Desde que ela “conheceu a graça do Senhor Jesus Cristo” com a experiência, “seguindo o exemplo dos santos e frades”, da amargura transformada em doçura, o caminho de quarenta anos de seguimento “junto com os minhas irmãs” ficou claro: Clara insiste em Cristo “Espelho” para se olhar, para se conformar, para se transformar. Dentro do Testamento fala repetidamente da “grande vocação que temos recebido e todos os dias recebemos do Pai das misericórdias” e pela qual “Somos muito obrigadas a bendizer e louvar a Deus”: isto é, ser “colocadas como exemplo e espelho não só para os outros, mas também para as nossas irmãs, presentes e futuras, chamadas por sua vez a ser um espelho de quantos vivem no mundo”
É tornar-se um com Cristo também na “colaboração” para Sua obra de salvação para os “homens, […] muito pobres e necessitados […] da excessiva falta de alimento celestial” (1CtIn) e, portanto, em compartilhar a luta contra “as ciladas do inimigo do homem, que através da pompa de bens momentâneos e glórias falaciosas ele tenta reduzir a nada o que é maior que o céu “(3CtIn 20), e isto é ” a alma do homem que tem fé e que é a morada de Deus” (3 CtIn 21-22).

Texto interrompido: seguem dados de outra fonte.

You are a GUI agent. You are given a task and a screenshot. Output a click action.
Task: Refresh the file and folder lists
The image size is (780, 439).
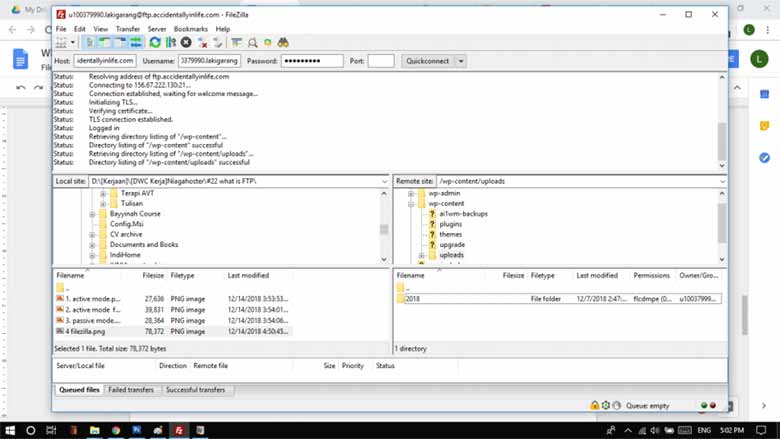click(155, 43)
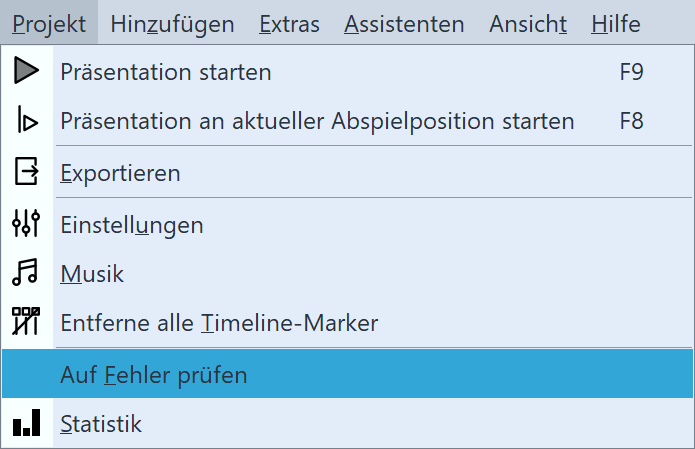Click the music note icon
Screen dimensions: 695x449
(x=27, y=273)
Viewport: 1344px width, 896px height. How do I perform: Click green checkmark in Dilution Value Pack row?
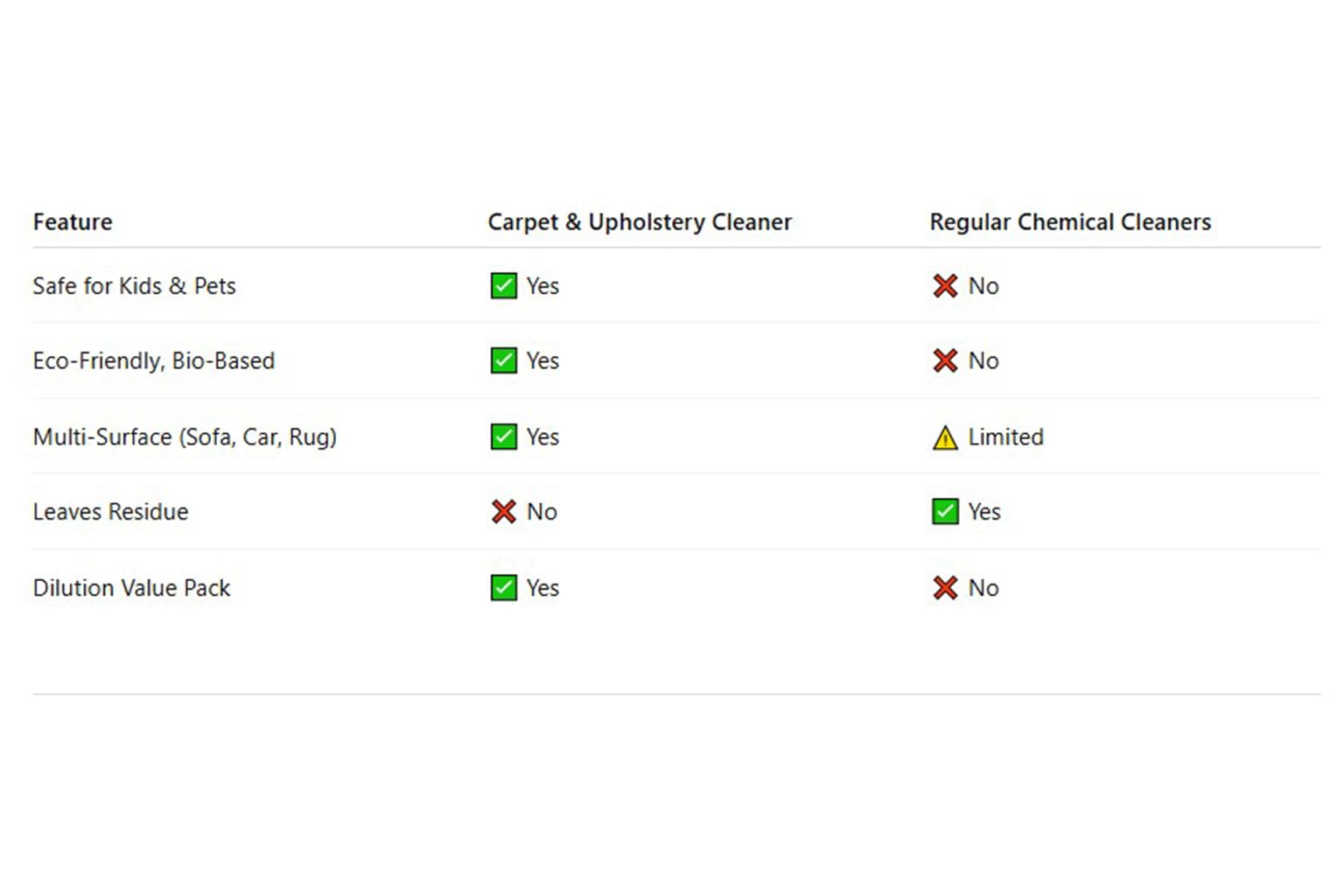pos(503,588)
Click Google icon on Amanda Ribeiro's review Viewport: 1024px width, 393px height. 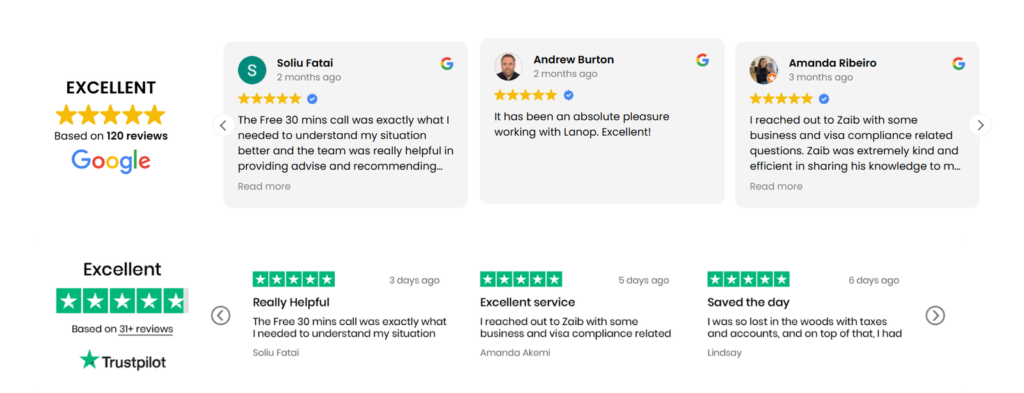click(958, 63)
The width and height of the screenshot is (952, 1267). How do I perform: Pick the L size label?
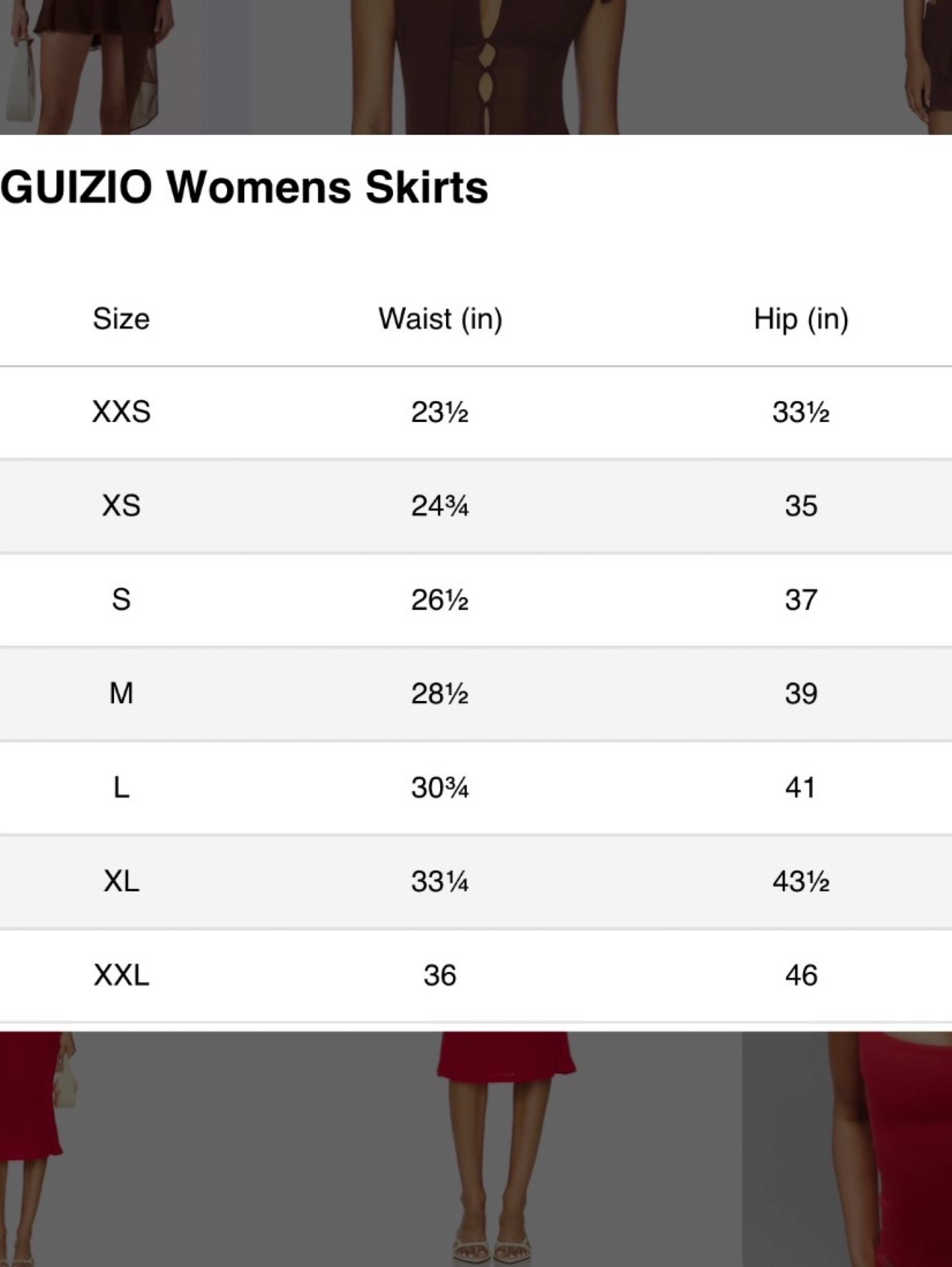click(x=121, y=788)

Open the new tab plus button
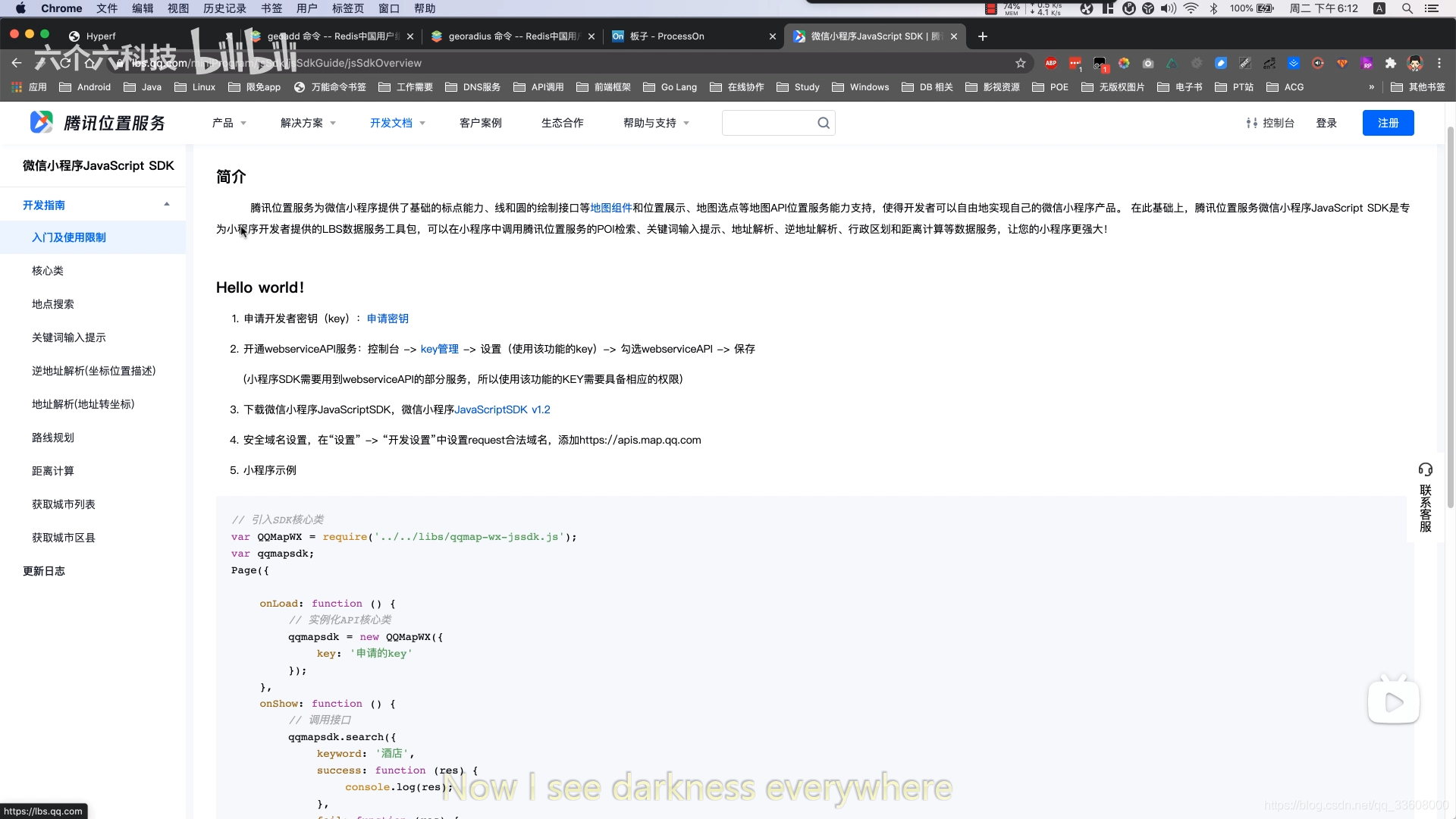click(x=983, y=36)
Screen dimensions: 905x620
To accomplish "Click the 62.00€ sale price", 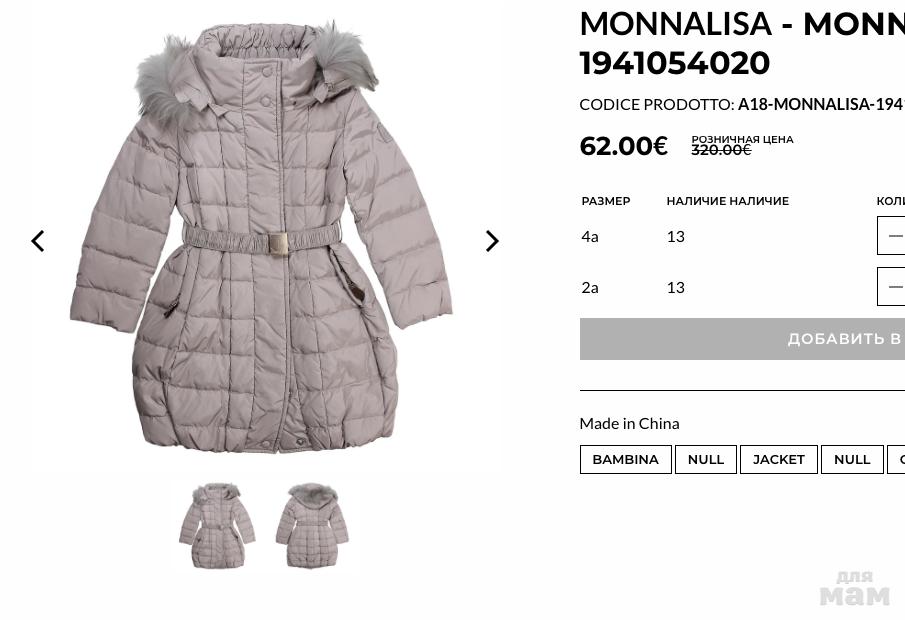I will tap(623, 146).
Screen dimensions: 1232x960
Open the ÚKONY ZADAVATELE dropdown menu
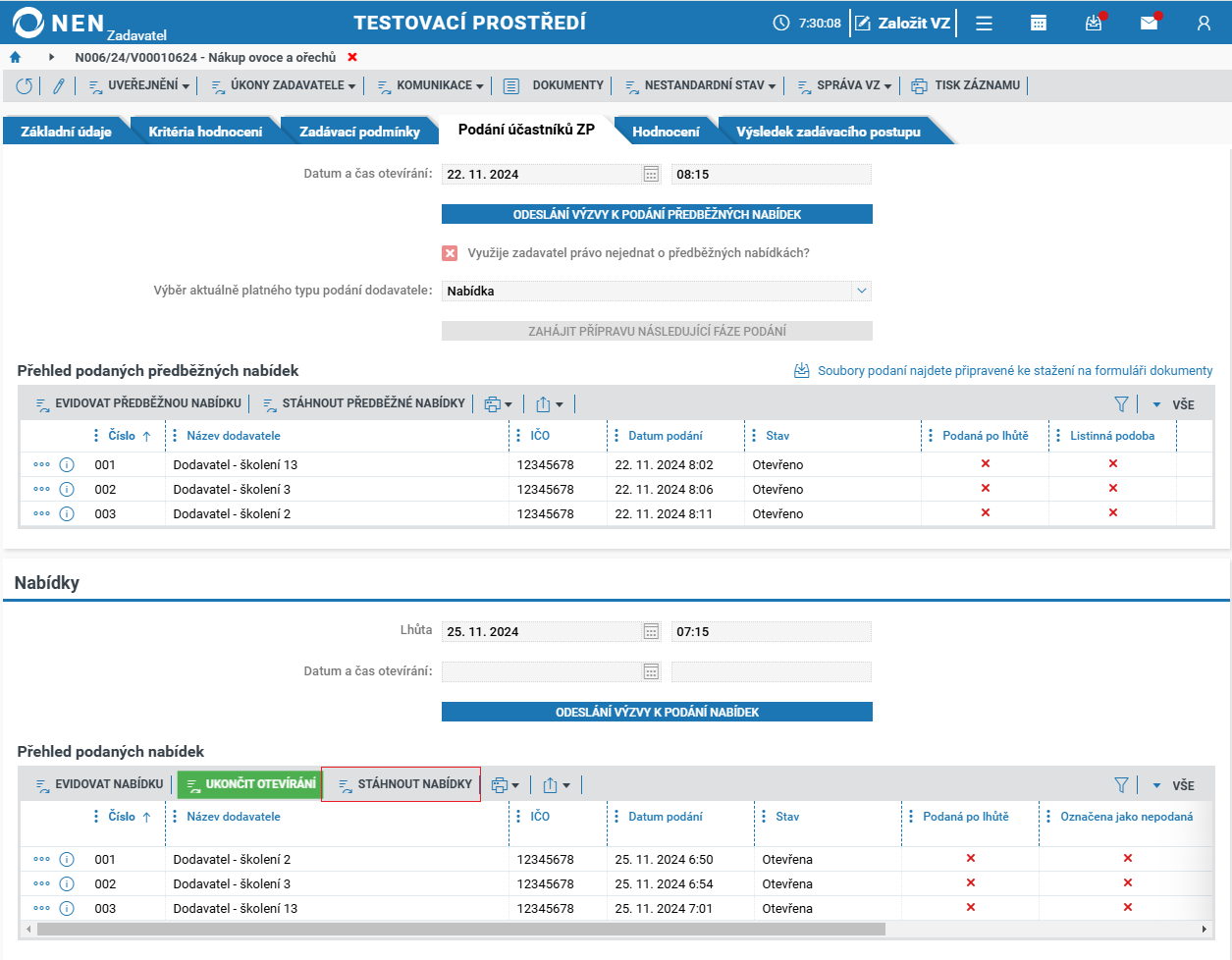(x=284, y=85)

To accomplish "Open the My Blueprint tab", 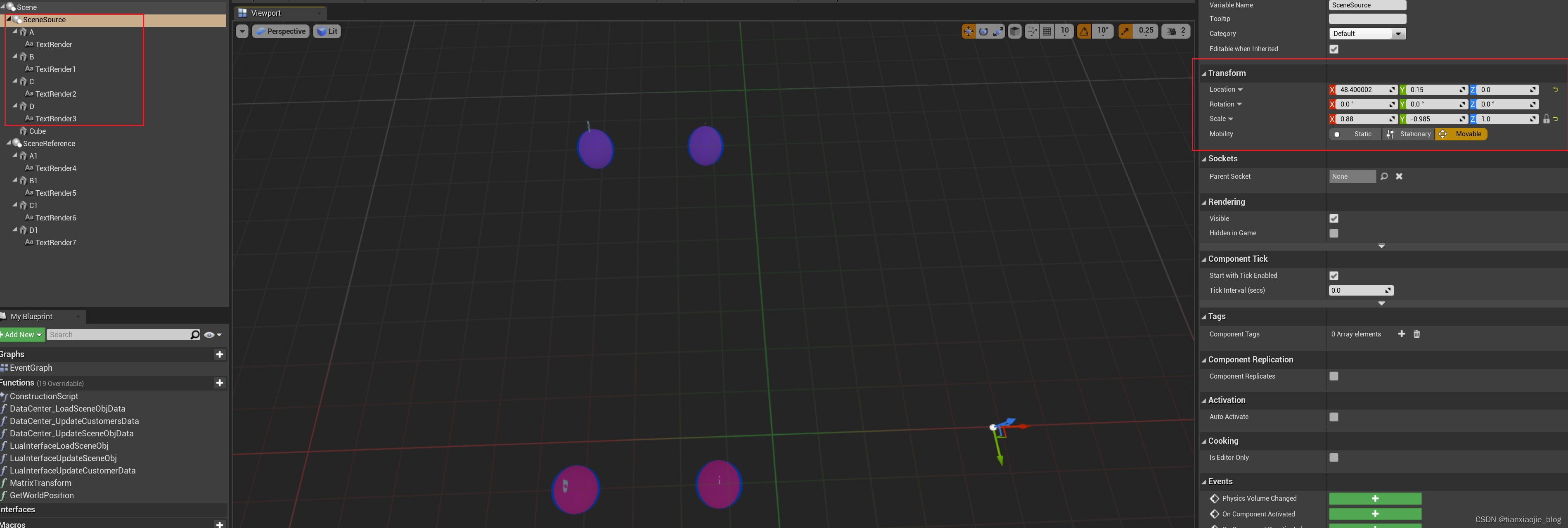I will (32, 317).
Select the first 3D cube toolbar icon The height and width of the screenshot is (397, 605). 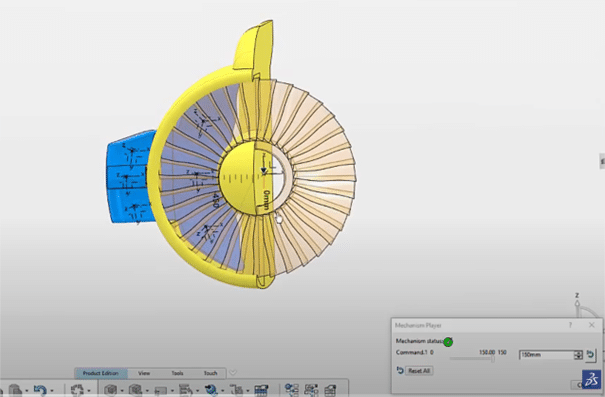(x=111, y=390)
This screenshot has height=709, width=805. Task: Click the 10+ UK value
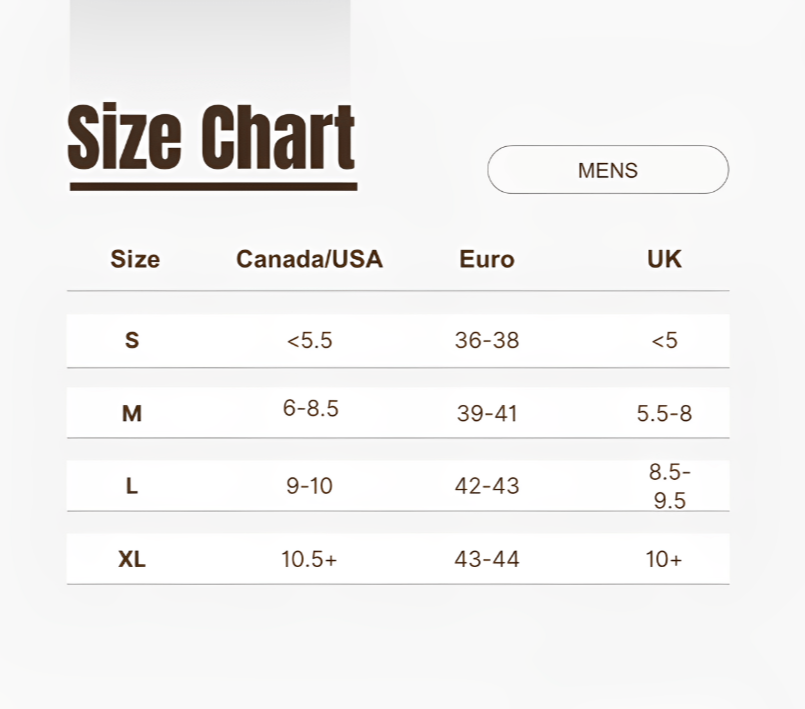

Tudo isso, Clara confirma com alegria em Inês de Praga:
“Eu me alegro de verdade, e ninguém vai poder roubar-me esta alegria, porque já alcancei o que desejava abaixo do céu: vejo que você, sustentada por maravilhosa prerrogativa de sabedoria da própria boca de Deus, já suplantou impressionante e inesperadamente as astúcias do esperto inimigo […] Vejo que são a humildade, a força da fé e os braços da pobreza que a levaram a abraçar o tesouro incomparável escondido no campo do mundo e dos corações humanos, com o qual compra-se aquele por quem tudo foi feito do nada. Eu a considero, num bom uso das palavras do Apóstolo, auxiliar do próprio Deus, sustentáculo dos membros vacilantes de seu corpo inefável.” (3CtIn)
A compaixão, que enche a vida de Clara segundo o testemunhos em todas as línguas, floresce da partilha com Cristo:
“Se você sofrer com ele, com ele vai reinar; se chorar com ele, com ele vai se alegrar; se morrer com ele na cruz da tribulação vai ter com ele mansão celeste nos esplendores dos santos” (2CtIn)
Um acréscimo nas Fontes Clarianas em alemão medieval diz que, permanecendo em oração depois das completas, Clara “Muitas vezes caiu de joelhos e chorou muito em sua devoção e orou fervorosamente pelos pecadores ” (FC 1781)

E uma fonte fala da compaixão e intercessão de Francisco com o seus frades e Clara com suas irmãs para afastar da cidade de Assis um castigo de Deus, seguindo o exemplo da “liturgia penitencial” feita por toda a comunidade de São Damião pela libertação de Assis das tropas de Vital de Aversa.
Por esta “colaboração” com Deus na luta contra o “inimigo do homem”, ao “inimigo astuto”, aos “inimigos visíveis e invisíveis”, é preciso ser pobre como os Pobres:
“Porque quando se ama uma coisa temporal, perde-se o fruto da caridade. […] Sabeis que não se pode servir a Deus e às riquezas, […]; Sabeis que vestido não pode lutar com nu, pois vai mais depressa ao chão quem tem onde ser agarrado.” (1 CtIn 25-27).
A viagem terrena de Chiara, que poderia ser chamada de “do Domingo de Ramos ao Rei da glória”, conclui com a visão de Cristo Glorioso na Páscoa:
“Também disse que, estando esta Dona Clara perto do final da passagem desta vida, este era a sexta-feira anterior à sua morte, ela disse à testemunha que estava à sós com ela: ‘Você vê o Rei da Glória que eu vejo?”. E isto ela disse várias vezes, e alguns dias depois finalmente expirou.” (ProC IV, 60-61)
Uma vida feita espelho de Cristo e de seu amor desarmado, uma vida que com Ele e Nele “se expõe a inimigos visíveis e invisíveis (RnB XVI, 11) para a salvação de todos os homens.